#### [TASK BRIEF]
Give every line of the data again, unchanged, but with no pictures.

Pixel coordinate grounding data:
Content starts

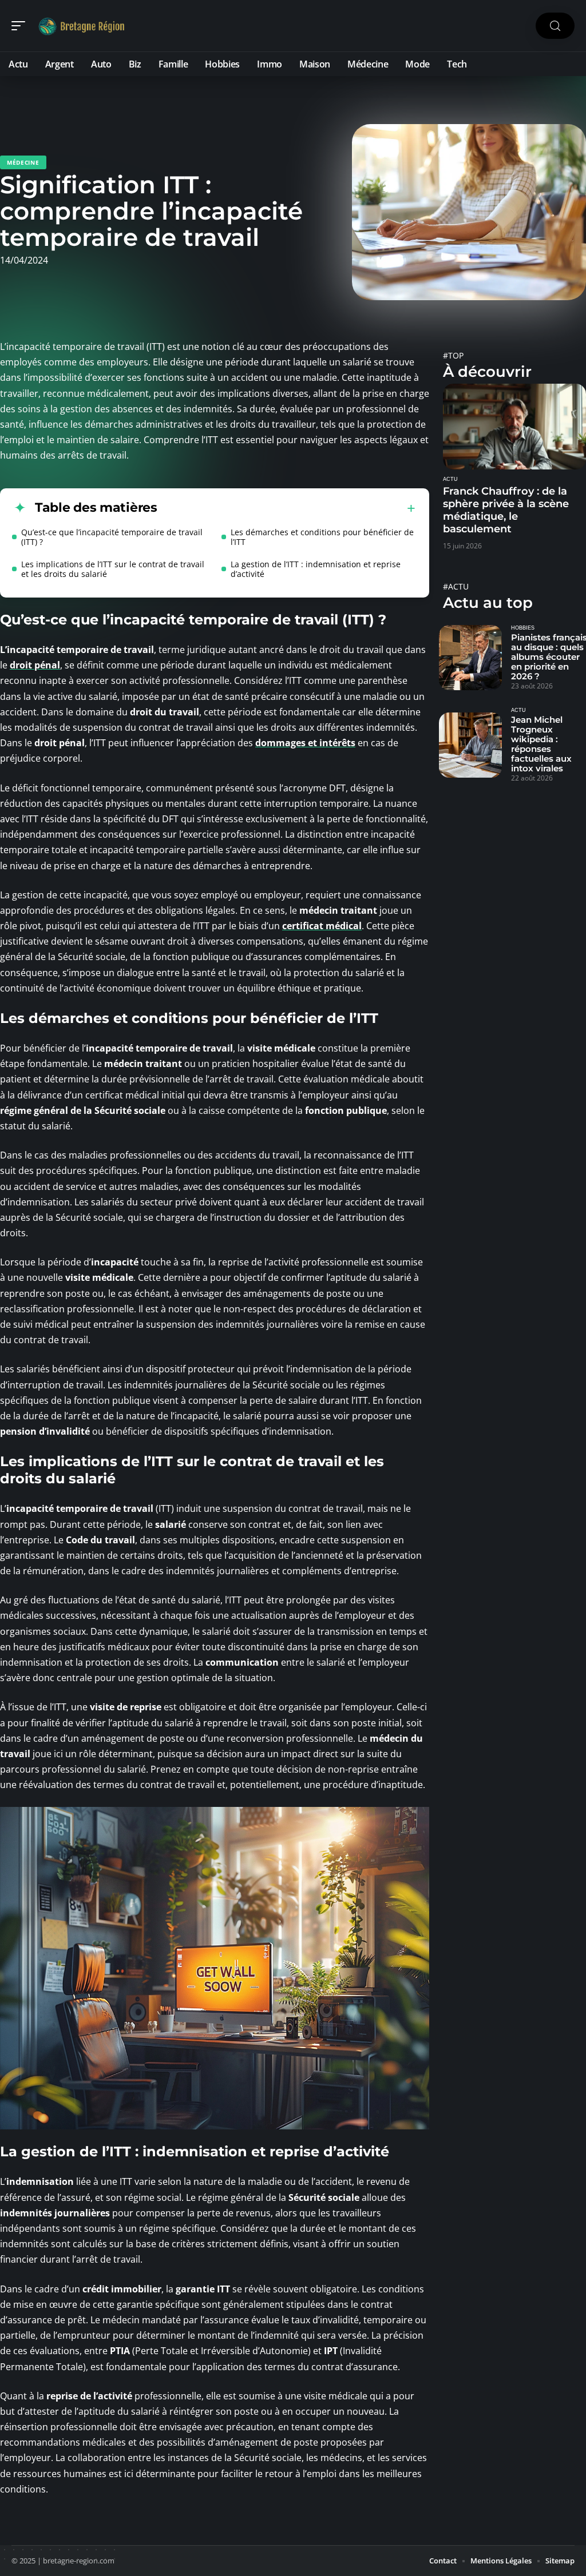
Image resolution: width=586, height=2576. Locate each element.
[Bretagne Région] (82, 25)
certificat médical (322, 925)
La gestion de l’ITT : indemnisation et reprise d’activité (316, 569)
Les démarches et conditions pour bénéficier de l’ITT (322, 537)
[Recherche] (555, 26)
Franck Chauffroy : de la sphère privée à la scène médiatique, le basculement (506, 510)
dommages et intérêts (305, 742)
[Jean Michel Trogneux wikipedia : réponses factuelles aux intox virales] (470, 745)
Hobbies (522, 628)
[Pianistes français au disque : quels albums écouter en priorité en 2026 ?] (470, 657)
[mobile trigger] (21, 25)
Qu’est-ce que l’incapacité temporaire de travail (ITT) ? (112, 537)
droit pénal (35, 665)
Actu (450, 479)
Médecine (23, 162)
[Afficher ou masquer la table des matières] (286, 508)
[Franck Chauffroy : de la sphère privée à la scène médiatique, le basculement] (514, 426)
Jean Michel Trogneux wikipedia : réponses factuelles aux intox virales (541, 744)
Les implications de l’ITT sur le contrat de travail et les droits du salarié (112, 569)
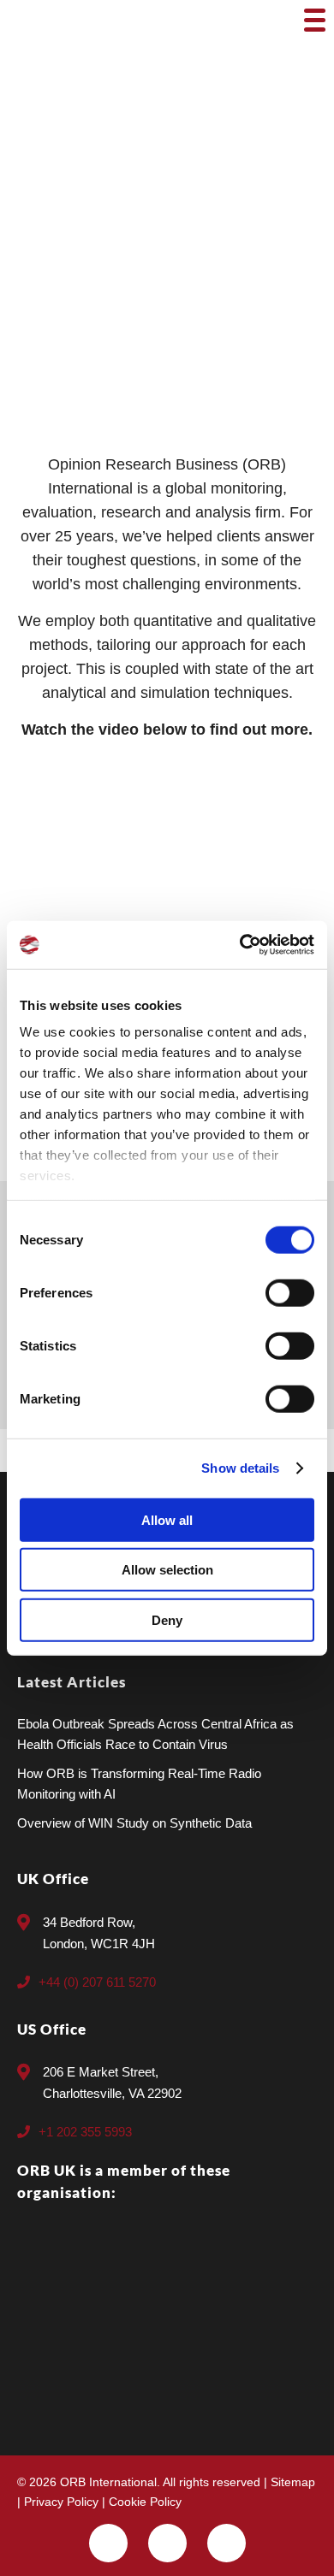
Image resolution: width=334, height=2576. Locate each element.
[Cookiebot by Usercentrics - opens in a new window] (240, 945)
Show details (240, 1468)
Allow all (167, 1519)
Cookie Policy (145, 2501)
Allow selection (167, 1570)
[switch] (289, 1292)
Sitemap (293, 2482)
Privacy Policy (61, 2501)
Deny (167, 1619)
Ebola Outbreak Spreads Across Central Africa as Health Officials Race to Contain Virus (155, 1734)
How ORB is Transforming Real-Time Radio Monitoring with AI (139, 1783)
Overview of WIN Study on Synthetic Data (134, 1823)
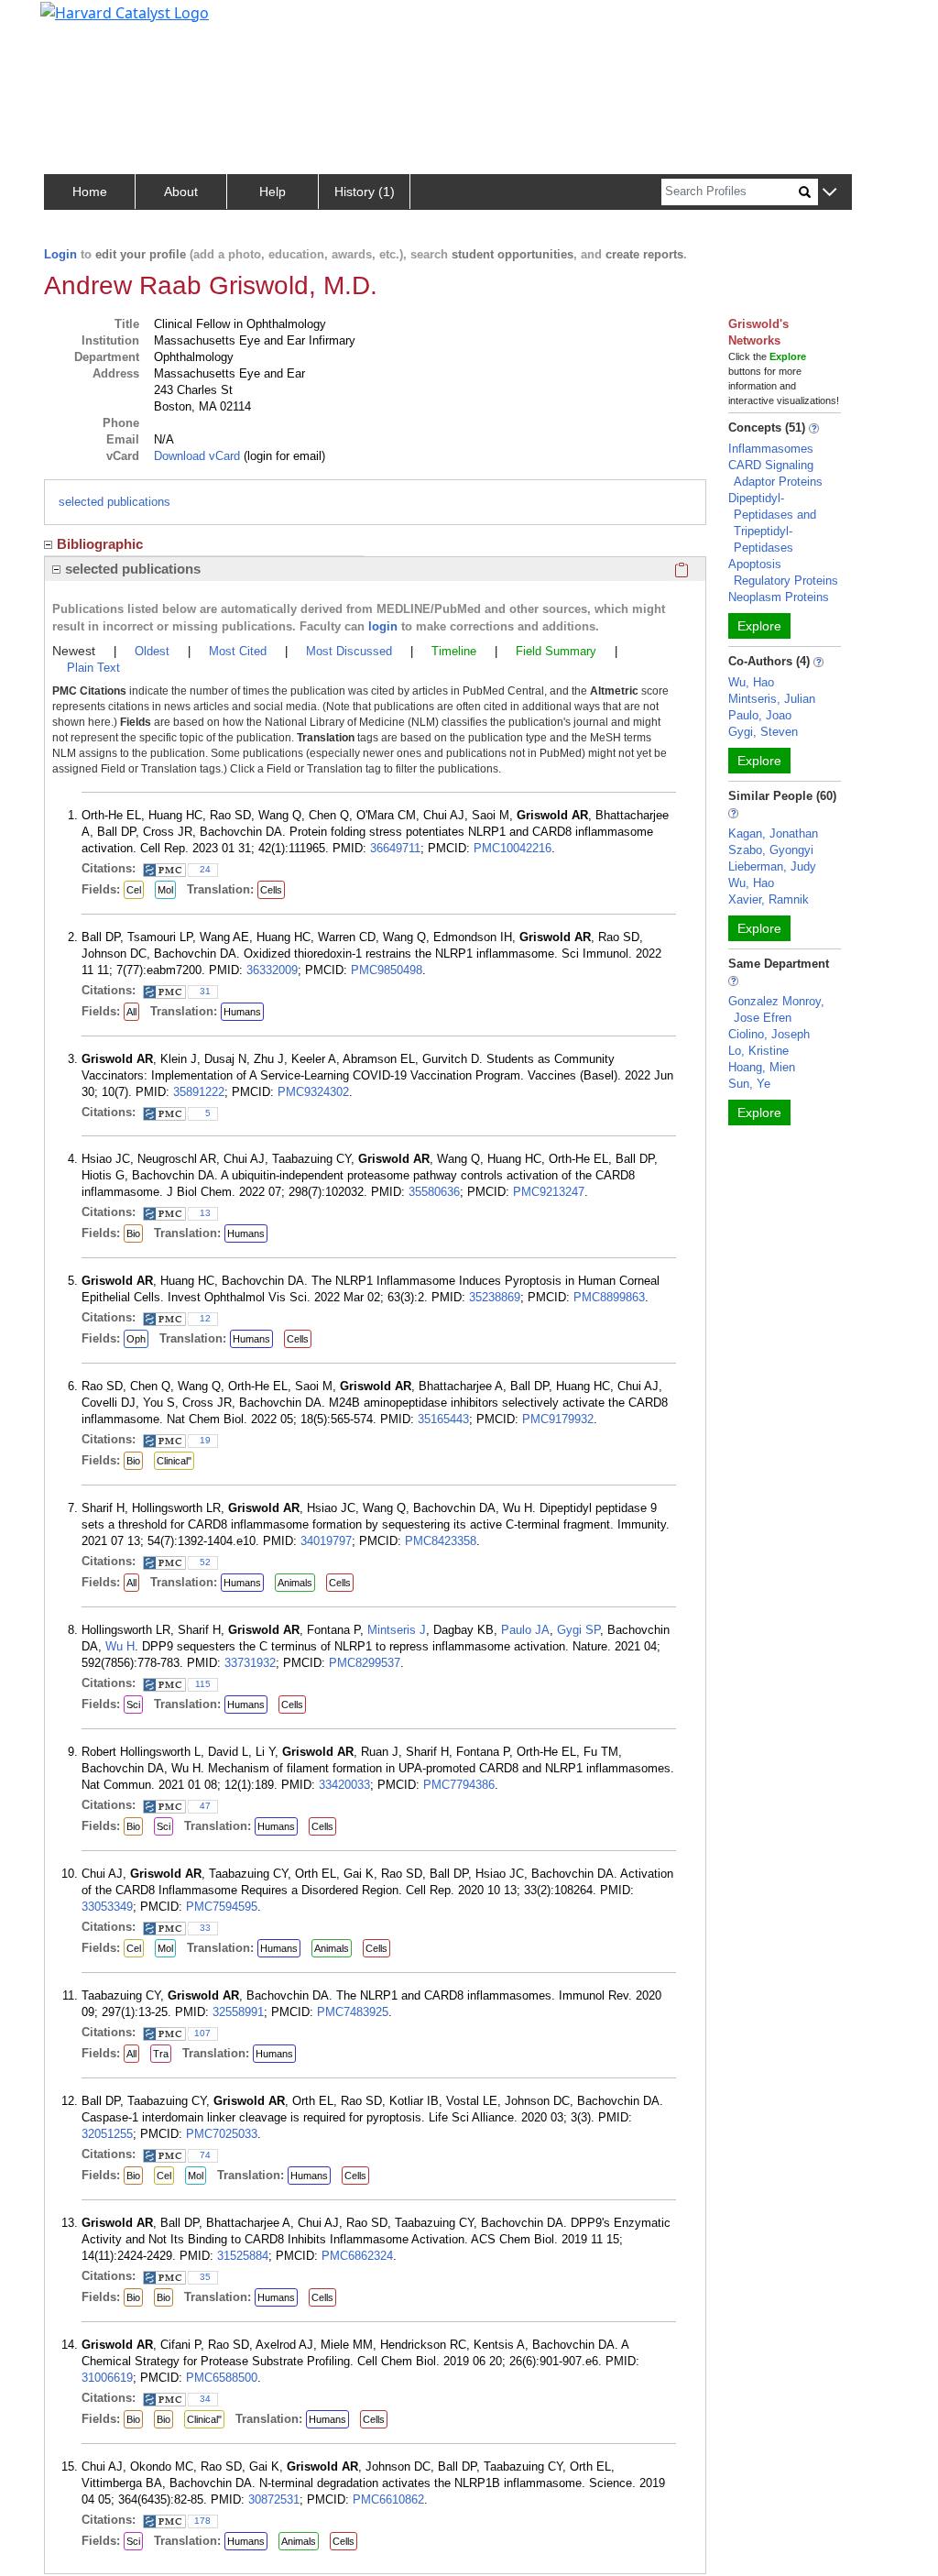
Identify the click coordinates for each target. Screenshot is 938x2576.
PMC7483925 (352, 2012)
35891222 (198, 1092)
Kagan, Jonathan (773, 833)
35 (205, 2277)
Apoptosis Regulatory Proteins (783, 572)
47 (205, 1806)
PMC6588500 (221, 2377)
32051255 (107, 2134)
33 (205, 1928)
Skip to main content (76, 22)
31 (205, 991)
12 (205, 1318)
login (383, 626)
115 (203, 1684)
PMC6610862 (388, 2499)
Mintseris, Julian (771, 699)
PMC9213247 (548, 1192)
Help (272, 191)
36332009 (272, 970)
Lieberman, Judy (772, 866)
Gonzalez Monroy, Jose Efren (776, 1009)
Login (60, 254)
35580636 (434, 1192)
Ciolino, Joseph (769, 1034)
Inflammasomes (770, 448)
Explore (759, 626)
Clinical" (174, 1460)
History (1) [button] (364, 191)
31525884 (242, 2256)
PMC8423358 (440, 1541)
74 (205, 2155)
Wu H (120, 1646)
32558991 (238, 2012)
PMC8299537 (364, 1663)
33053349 (107, 1906)
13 (205, 1213)
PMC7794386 (459, 1785)
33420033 (344, 1785)
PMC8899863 (609, 1297)
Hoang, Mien (761, 1067)
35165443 (443, 1419)
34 (205, 2399)
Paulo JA (525, 1630)
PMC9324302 (313, 1092)
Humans (242, 1011)
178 (202, 2521)
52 (205, 1562)
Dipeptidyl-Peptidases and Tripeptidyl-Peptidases (772, 522)
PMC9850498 (386, 970)
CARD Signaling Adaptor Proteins (775, 473)
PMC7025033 (221, 2134)
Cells (271, 889)
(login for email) (282, 456)
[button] (829, 193)
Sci (133, 1704)
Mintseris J (396, 1630)
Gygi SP (578, 1630)
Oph (136, 1338)
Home (89, 191)
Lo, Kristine (758, 1051)
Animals (295, 1582)
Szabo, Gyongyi (770, 850)
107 (202, 2033)
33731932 (250, 1663)
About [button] (181, 191)
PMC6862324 (357, 2256)
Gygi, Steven (763, 732)
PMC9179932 (558, 1419)
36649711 (395, 848)
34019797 (326, 1541)
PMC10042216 (512, 848)
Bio (133, 1233)
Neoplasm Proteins (778, 597)
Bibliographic (100, 544)
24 (205, 869)
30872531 (274, 2499)
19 (205, 1440)
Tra (161, 2053)
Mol (165, 889)
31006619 (107, 2377)
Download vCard (197, 456)
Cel (133, 889)
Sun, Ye (749, 1084)
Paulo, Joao (759, 715)
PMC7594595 (221, 1906)
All (131, 1011)
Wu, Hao (751, 682)
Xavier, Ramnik (768, 899)
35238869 (494, 1297)
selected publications (114, 502)
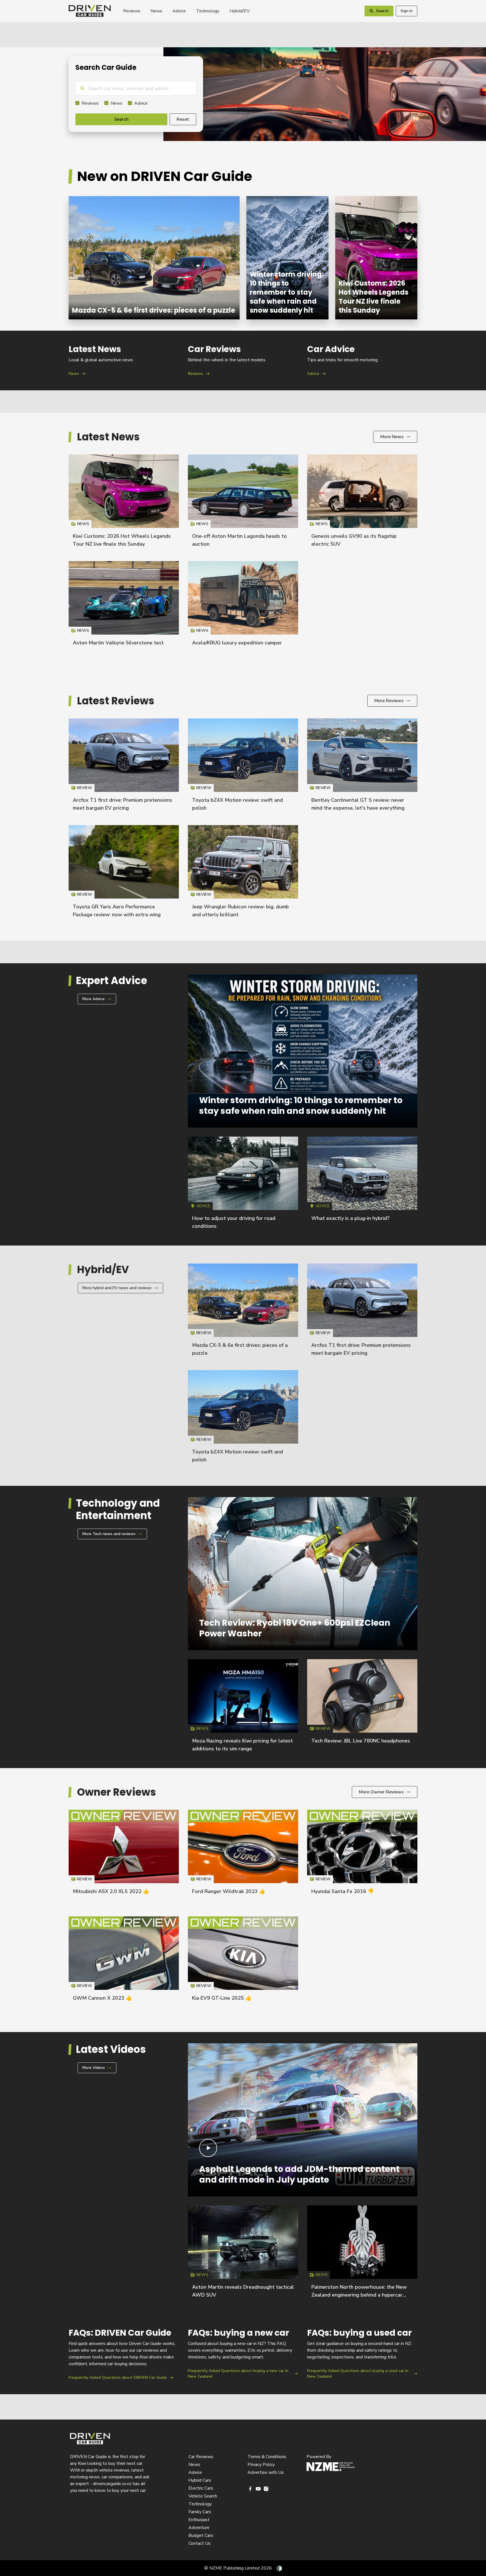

Content ends

#### [RESULT OF THIS TASK]
Image resolution: width=586, height=2576. Locate each element.
[Bretagne Région] (82, 25)
certificat médical (322, 925)
La gestion de l’ITT : indemnisation et reprise d’activité (316, 569)
Les démarches et conditions pour bénéficier de l’ITT (322, 537)
[Recherche] (555, 26)
Franck Chauffroy : de la sphère privée à la scène médiatique, le basculement (506, 510)
dommages et intérêts (305, 742)
[Jean Michel Trogneux wikipedia : réponses factuelles aux intox virales] (470, 745)
Hobbies (522, 628)
[Pianistes français au disque : quels albums écouter en priorité en 2026 ?] (470, 657)
[mobile trigger] (21, 25)
Qu’est-ce que l’incapacité temporaire de travail (ITT) ? (112, 537)
droit pénal (35, 665)
Actu (450, 479)
Médecine (23, 162)
[Afficher ou masquer la table des matières] (286, 508)
[Franck Chauffroy : de la sphère privée à la scène médiatique, le basculement] (514, 426)
Jean Michel Trogneux wikipedia : réponses factuelles aux intox virales (541, 744)
Les implications de l’ITT sur le contrat de travail et les droits du salarié (112, 569)
Image resolution: width=334, height=2576. Locate each element.
[Cookiebot by Usercentrics - opens in a new window] (240, 945)
Show details (240, 1468)
Allow all (167, 1519)
Cookie Policy (145, 2501)
Allow selection (167, 1570)
[switch] (289, 1292)
Sitemap (293, 2482)
Privacy Policy (61, 2501)
Deny (167, 1619)
Ebola Outbreak Spreads Across Central Africa as Health Officials Race to Contain Virus (155, 1734)
How ORB is Transforming Real-Time Radio Monitoring with AI (139, 1783)
Overview of WIN Study on Synthetic Data (134, 1823)
Identify the click coordinates for each target. Screenshot is 938x2576.
PMC7483925 (352, 2012)
35891222 (198, 1092)
Kagan, Jonathan (773, 833)
35 (205, 2277)
Apoptosis Regulatory Proteins (783, 572)
47 (205, 1806)
PMC6588500 (221, 2377)
32051255 (107, 2134)
33 (205, 1928)
Skip to main content (76, 22)
31 (205, 991)
12 (205, 1318)
login (383, 626)
115 (203, 1684)
PMC6610862 (388, 2499)
Mintseris, Julian (771, 699)
PMC9213247 (548, 1192)
Help (272, 191)
36332009 (272, 970)
Lieberman, Judy (772, 866)
Gonzalez Monroy, Jose Efren (776, 1009)
Login (60, 254)
35580636 (434, 1192)
Ciolino, Joseph (769, 1034)
Inflammasomes (770, 448)
Explore (759, 626)
Clinical" (174, 1460)
History (1) [button] (364, 191)
31525884 (242, 2256)
PMC8423358 (440, 1541)
74 (205, 2155)
Wu H (120, 1646)
32558991 (238, 2012)
PMC8299537 (364, 1663)
33053349 (107, 1906)
13 (205, 1213)
PMC7794386 (459, 1785)
33420033 (344, 1785)
PMC8899863 (609, 1297)
Hoang, Mien (761, 1067)
35165443 (443, 1419)
34 (205, 2399)
Paulo JA (525, 1630)
PMC9324302 (313, 1092)
Humans (242, 1011)
178 (202, 2521)
52 (205, 1562)
Dipeptidyl-Peptidases and Tripeptidyl-Peptidases (772, 522)
PMC9850498 (386, 970)
CARD Signaling Adaptor Proteins (775, 473)
PMC7025033 (221, 2134)
Cells (271, 889)
(login for email) (282, 456)
[button] (829, 193)
Sci (133, 1704)
Mintseris J (396, 1630)
Gygi SP (578, 1630)
Oph (136, 1338)
Home (89, 191)
Lo, Kristine (758, 1051)
Animals (295, 1582)
Szabo, Gyongyi (770, 850)
107 (202, 2033)
33731932 (250, 1663)
About [button] (181, 191)
PMC6862324 (357, 2256)
Gygi, Steven (763, 732)
PMC9179932 (558, 1419)
36649711 (395, 848)
34019797 (326, 1541)
PMC10042216 (512, 848)
Bio (133, 1233)
Neoplasm Proteins (778, 597)
Bibliographic (100, 544)
24 (205, 869)
30872531 (274, 2499)
19 (205, 1440)
Tra (161, 2053)
Mol (165, 889)
31006619 (107, 2377)
Download vCard (197, 456)
Cel (133, 889)
Sun, Ye (749, 1084)
Paulo, Joao (759, 715)
PMC7594595 (221, 1906)
All (131, 1011)
Wu, Hao (751, 682)
Xavier, Ramnik (768, 899)
35238869 (494, 1297)
selected publications (114, 502)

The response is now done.